* DATA IN THIS EXERCISE:
★ ★ ★

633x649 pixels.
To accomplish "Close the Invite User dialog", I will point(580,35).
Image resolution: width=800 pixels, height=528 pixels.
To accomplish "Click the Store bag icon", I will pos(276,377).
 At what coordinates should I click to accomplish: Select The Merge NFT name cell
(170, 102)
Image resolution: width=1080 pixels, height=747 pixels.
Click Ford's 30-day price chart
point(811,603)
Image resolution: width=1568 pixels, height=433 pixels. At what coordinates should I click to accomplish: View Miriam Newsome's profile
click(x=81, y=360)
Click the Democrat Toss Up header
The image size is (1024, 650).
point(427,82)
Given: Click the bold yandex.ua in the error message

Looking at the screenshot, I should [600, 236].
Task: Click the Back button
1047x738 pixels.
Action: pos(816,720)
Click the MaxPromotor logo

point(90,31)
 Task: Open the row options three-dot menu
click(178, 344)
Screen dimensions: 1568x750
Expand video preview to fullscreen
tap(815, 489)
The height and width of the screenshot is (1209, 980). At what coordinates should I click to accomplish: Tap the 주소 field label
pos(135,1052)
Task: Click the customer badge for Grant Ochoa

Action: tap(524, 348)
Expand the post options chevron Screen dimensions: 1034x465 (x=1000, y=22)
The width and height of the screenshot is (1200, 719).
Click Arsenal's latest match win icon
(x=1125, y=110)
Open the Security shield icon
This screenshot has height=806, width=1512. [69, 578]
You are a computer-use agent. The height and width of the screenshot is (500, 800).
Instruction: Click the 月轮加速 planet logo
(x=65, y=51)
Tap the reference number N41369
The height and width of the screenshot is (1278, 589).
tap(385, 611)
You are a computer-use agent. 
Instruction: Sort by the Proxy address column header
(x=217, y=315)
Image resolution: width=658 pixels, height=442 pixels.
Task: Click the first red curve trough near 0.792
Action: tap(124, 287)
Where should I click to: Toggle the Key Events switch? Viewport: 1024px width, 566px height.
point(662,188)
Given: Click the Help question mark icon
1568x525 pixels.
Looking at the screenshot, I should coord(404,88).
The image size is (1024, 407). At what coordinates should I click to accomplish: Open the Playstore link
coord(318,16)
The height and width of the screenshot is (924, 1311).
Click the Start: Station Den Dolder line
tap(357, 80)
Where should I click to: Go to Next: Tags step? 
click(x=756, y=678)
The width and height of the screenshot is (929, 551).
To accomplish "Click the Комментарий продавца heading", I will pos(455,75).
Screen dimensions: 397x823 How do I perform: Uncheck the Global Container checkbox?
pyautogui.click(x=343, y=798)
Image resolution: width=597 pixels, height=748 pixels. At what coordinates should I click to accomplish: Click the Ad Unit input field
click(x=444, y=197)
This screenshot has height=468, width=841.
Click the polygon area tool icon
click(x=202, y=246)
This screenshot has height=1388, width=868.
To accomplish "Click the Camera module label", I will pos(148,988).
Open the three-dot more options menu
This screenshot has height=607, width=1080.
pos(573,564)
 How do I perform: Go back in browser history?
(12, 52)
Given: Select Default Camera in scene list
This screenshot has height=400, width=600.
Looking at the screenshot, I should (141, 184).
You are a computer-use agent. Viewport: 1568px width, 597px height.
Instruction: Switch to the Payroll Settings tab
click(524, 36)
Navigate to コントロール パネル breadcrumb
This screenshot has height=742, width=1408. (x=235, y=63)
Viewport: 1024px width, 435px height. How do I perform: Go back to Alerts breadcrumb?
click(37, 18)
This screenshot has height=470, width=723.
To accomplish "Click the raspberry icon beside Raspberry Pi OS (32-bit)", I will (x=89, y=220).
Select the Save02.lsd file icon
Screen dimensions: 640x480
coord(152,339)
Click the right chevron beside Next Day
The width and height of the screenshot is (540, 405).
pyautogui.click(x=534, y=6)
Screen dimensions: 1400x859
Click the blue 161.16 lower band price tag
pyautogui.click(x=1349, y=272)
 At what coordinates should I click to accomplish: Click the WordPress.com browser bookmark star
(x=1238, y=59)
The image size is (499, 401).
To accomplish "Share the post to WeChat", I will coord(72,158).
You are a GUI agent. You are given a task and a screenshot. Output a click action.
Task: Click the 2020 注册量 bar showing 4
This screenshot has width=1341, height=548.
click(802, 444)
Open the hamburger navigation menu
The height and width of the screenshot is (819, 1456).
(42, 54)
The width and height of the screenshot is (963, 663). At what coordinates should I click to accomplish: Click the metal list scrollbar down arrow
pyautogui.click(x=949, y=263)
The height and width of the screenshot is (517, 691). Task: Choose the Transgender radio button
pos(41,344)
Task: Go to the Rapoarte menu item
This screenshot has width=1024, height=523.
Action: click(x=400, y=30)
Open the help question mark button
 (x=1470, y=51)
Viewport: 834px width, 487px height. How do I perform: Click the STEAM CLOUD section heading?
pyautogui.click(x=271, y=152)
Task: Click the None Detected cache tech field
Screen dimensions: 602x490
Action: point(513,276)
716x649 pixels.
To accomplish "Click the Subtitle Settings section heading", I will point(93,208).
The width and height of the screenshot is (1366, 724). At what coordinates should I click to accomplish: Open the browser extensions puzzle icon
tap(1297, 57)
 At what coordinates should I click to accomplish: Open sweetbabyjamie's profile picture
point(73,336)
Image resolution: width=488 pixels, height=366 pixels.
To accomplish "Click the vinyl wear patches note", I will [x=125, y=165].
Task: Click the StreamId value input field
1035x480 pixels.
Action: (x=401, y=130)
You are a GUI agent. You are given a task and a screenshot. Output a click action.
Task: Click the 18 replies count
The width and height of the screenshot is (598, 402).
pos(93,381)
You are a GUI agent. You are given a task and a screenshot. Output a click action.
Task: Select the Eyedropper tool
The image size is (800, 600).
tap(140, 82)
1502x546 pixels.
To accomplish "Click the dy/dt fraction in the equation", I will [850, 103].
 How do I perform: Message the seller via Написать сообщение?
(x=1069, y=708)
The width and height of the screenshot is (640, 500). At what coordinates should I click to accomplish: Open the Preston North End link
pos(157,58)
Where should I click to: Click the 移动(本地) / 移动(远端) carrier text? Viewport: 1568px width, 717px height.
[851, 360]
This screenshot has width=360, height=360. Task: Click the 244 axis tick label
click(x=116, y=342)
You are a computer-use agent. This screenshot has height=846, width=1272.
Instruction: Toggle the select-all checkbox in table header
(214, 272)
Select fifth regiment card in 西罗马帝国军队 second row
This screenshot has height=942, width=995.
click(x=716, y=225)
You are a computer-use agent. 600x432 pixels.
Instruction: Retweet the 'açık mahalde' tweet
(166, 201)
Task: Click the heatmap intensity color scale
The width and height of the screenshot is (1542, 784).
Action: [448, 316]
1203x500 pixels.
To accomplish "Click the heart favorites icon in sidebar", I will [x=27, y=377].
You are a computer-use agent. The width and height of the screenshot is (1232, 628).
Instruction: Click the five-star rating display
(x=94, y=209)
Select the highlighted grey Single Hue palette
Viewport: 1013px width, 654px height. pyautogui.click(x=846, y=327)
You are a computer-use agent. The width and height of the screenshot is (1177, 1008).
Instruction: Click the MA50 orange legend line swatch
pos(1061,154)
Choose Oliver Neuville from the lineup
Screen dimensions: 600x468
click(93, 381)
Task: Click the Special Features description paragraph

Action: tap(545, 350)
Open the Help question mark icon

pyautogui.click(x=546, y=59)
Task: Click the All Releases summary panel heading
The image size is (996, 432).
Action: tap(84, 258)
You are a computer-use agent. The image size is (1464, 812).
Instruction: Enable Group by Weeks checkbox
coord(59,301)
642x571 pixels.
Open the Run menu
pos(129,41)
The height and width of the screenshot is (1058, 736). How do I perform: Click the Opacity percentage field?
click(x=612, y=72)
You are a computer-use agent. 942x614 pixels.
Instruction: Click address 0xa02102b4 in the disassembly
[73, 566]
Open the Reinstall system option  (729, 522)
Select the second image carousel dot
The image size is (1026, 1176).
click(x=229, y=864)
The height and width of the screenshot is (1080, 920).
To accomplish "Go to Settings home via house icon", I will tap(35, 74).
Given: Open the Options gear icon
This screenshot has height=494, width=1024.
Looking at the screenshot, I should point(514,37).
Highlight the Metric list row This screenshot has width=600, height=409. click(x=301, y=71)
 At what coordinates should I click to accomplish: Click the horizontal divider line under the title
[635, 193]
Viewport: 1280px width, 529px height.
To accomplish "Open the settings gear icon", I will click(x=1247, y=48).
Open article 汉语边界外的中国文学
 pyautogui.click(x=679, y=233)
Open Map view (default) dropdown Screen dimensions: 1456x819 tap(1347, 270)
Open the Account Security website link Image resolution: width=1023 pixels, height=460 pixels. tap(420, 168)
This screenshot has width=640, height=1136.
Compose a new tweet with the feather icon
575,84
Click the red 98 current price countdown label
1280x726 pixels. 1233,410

★ ★ ★

* ABOUT THIS TASK:
Repeat only the tail of the entries, exactly: the line containing "642x571 pixels." and every line after it, to the end.

* SOLUTION FOR THIS PROBLEM:
642x571 pixels.
Open the Run menu
pos(129,41)
The height and width of the screenshot is (1058, 736). How do I perform: Click the Opacity percentage field?
click(x=612, y=72)
You are a computer-use agent. 942x614 pixels.
Instruction: Click address 0xa02102b4 in the disassembly
[73, 566]
Open the Reinstall system option  (729, 522)
Select the second image carousel dot
The image size is (1026, 1176).
click(x=229, y=864)
The height and width of the screenshot is (1080, 920).
To accomplish "Go to Settings home via house icon", I will tap(35, 74).
Given: Open the Options gear icon
This screenshot has height=494, width=1024.
Looking at the screenshot, I should point(514,37).
Highlight the Metric list row This screenshot has width=600, height=409. click(x=301, y=71)
 At what coordinates should I click to accomplish: Click the horizontal divider line under the title
[635, 193]
Viewport: 1280px width, 529px height.
To accomplish "Open the settings gear icon", I will click(x=1247, y=48).
Open article 汉语边界外的中国文学
 pyautogui.click(x=679, y=233)
Open Map view (default) dropdown Screen dimensions: 1456x819 tap(1347, 270)
Open the Account Security website link Image resolution: width=1023 pixels, height=460 pixels. tap(420, 168)
This screenshot has width=640, height=1136.
Compose a new tweet with the feather icon
575,84
Click the red 98 current price countdown label
1280x726 pixels. 1233,410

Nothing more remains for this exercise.